Aisha Ahmad, a political-science professor at the University of Toronto, told me she does not think Canada’s reputation for gentleness would make it any less brutal as an opponent. “There’s no such thing as a warrior race,” said Ahmad, who is an expert on insurgency who has conducted field work in Afghanistan, Pakistan, Somalia, Lebanon, Mali, and Kenya. “Nobody is born an insurgent. Insurgency is what happens when someone kills your mom.” Just one soldier firing on a protester at a rally could be the spark. “All of these cute, latte-drinking TikToker students,” she said. “You look at them and you don’t see insurgents. But if you kill their moms, the Geneva Convention will not save you.”

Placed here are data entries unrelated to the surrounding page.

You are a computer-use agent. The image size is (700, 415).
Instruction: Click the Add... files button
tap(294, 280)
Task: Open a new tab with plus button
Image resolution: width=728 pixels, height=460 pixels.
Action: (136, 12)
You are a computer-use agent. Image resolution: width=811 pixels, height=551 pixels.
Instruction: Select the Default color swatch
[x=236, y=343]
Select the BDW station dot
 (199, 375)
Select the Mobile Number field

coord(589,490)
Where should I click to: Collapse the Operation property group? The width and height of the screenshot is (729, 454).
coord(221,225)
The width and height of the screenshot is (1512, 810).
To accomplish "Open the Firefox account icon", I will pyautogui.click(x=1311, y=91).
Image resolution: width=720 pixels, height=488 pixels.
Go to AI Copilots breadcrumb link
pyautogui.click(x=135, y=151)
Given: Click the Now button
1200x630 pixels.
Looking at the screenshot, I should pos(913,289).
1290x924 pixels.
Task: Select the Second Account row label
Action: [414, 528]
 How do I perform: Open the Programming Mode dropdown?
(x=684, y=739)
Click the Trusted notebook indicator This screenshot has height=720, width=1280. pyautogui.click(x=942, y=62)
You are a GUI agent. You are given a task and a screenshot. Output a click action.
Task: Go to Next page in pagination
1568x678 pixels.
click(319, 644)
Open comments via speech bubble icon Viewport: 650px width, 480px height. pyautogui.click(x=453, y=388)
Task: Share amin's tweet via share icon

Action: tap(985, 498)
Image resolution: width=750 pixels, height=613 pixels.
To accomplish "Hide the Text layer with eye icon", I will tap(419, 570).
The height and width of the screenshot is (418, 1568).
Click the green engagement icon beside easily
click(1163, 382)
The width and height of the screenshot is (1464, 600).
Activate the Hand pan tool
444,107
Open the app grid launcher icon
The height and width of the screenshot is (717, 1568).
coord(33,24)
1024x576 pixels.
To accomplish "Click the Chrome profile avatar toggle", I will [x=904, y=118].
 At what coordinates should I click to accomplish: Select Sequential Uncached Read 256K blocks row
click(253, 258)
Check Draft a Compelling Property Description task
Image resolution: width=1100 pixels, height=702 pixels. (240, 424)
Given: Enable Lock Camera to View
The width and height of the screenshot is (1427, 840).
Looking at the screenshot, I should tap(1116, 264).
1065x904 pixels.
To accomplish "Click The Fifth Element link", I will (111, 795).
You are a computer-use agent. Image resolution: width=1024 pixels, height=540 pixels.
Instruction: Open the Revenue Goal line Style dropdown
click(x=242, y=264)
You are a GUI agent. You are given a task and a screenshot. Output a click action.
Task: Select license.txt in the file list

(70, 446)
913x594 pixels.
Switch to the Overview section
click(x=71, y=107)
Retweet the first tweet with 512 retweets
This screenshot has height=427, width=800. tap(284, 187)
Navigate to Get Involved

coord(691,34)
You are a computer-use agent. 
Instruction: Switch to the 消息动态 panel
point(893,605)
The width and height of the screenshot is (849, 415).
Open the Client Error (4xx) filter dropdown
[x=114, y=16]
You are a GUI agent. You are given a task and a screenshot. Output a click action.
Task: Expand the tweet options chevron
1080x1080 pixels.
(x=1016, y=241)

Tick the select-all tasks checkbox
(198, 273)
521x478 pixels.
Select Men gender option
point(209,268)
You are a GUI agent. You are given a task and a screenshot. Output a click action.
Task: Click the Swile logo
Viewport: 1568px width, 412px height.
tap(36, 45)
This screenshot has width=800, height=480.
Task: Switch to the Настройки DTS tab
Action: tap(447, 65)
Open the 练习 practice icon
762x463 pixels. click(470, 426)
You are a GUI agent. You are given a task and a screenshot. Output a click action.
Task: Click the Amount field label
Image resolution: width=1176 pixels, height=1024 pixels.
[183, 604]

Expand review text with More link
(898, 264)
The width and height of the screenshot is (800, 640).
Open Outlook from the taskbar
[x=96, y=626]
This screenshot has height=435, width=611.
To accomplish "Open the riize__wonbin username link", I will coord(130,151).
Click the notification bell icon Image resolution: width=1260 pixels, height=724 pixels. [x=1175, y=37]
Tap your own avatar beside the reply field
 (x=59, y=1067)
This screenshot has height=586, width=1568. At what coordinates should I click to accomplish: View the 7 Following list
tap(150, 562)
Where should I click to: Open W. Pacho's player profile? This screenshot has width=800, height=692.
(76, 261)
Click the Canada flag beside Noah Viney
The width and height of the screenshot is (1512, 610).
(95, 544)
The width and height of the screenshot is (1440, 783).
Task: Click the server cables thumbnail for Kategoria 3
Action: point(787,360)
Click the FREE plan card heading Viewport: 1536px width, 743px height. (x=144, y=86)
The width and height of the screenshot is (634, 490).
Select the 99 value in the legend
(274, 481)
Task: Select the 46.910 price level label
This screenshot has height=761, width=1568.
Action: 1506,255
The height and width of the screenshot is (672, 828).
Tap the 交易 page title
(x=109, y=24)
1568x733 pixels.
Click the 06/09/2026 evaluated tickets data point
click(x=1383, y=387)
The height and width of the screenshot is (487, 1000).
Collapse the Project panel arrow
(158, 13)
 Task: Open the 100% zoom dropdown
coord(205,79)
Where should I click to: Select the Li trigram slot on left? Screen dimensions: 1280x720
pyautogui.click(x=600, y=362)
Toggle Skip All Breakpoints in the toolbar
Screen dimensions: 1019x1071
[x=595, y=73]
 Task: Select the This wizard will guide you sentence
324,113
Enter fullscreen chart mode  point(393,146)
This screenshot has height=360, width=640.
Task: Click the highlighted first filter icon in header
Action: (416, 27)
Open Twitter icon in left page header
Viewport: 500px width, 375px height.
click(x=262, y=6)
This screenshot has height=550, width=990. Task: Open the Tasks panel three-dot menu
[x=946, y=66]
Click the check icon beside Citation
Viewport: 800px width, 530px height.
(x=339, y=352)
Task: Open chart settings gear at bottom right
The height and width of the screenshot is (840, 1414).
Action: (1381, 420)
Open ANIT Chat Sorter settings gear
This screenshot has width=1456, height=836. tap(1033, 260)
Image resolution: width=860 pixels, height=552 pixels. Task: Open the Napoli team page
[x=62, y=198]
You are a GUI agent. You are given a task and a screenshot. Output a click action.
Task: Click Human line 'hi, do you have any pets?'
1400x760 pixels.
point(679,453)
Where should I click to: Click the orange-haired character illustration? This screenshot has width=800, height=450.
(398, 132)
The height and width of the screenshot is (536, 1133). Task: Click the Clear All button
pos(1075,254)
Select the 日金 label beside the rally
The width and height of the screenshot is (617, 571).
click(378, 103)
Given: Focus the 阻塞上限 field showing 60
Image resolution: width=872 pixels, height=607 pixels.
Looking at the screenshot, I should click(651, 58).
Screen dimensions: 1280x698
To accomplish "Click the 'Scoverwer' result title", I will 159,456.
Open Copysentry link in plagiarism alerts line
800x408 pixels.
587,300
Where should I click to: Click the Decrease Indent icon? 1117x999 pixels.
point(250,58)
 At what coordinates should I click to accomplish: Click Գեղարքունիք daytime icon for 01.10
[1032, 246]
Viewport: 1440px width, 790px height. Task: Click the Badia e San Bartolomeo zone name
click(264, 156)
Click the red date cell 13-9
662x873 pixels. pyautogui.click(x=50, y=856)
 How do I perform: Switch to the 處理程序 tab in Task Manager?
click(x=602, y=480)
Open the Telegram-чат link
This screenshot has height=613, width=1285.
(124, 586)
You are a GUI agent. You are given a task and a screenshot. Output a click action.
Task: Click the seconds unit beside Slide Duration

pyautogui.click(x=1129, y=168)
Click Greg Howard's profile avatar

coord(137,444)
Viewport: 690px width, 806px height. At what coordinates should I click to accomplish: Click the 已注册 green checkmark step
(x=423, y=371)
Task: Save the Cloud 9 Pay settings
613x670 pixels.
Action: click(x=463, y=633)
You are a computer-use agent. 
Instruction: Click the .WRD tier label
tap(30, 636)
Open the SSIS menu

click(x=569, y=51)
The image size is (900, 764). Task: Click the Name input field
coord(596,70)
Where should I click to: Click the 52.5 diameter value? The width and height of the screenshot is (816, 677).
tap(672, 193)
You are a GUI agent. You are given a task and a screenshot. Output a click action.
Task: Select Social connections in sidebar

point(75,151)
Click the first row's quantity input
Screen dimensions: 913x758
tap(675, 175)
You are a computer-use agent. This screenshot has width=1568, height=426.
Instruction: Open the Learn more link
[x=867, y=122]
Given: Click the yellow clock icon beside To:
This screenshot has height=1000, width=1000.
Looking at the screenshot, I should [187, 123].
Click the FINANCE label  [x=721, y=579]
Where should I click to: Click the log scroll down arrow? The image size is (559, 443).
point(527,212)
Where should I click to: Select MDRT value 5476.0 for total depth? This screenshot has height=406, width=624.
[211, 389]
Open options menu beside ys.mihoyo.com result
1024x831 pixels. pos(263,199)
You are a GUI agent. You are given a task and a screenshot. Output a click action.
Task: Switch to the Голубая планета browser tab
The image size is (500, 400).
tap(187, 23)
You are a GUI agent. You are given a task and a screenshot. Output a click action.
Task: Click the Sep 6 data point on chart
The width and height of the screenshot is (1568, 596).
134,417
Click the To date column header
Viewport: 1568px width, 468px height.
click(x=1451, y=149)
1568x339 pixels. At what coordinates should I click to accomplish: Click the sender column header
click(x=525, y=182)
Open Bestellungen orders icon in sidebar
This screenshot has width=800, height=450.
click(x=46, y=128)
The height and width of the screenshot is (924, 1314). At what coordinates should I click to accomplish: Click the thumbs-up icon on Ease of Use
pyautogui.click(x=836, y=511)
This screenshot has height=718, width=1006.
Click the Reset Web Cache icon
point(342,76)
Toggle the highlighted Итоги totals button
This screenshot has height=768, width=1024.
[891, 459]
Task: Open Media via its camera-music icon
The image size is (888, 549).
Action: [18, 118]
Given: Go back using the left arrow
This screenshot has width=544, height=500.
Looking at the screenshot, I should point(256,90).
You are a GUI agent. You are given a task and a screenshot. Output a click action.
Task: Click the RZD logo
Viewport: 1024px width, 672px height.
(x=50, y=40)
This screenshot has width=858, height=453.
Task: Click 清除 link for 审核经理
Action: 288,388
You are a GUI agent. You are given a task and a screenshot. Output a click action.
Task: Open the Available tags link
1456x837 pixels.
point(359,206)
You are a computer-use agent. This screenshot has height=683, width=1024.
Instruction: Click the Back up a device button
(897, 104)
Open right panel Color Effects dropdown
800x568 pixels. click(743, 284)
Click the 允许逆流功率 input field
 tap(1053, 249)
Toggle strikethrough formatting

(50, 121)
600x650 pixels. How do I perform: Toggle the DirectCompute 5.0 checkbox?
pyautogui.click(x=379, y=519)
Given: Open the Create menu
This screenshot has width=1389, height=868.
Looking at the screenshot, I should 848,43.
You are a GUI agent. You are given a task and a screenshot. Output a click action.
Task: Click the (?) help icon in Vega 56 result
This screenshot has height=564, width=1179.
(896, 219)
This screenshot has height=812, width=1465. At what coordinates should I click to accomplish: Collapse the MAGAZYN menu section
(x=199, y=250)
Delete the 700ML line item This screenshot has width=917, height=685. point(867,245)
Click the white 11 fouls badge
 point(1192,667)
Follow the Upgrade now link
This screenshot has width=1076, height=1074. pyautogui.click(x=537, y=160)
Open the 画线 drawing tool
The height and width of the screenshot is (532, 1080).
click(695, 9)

The Canadian population would present particular challenges to any counterinsurgency strategy. “The Taliban would look lightweight,” Ahmad told me. “Canada has all of the attributes to have an even fiercer insurgency than the other places in the world where I study these problems.” Canada has the most educated population in the Group of Seven advanced industrial nations, which for a resistance movement would be “an asset in being able to identify pressure points, in being able to know what critical infrastructure is, in being able to develop technology and weapons that can be highly disruptive,” Ahmad said. “The scale and the capacity would be so much higher.” If only one in 100 Canadians took up arms against an American occupation, that force would be 10 times the estimated size of the Taliban at the outset of the Afghan War. And that force would consist of machine-learning specialists and petroleum engineers rather than shepherds and subsistence farmers.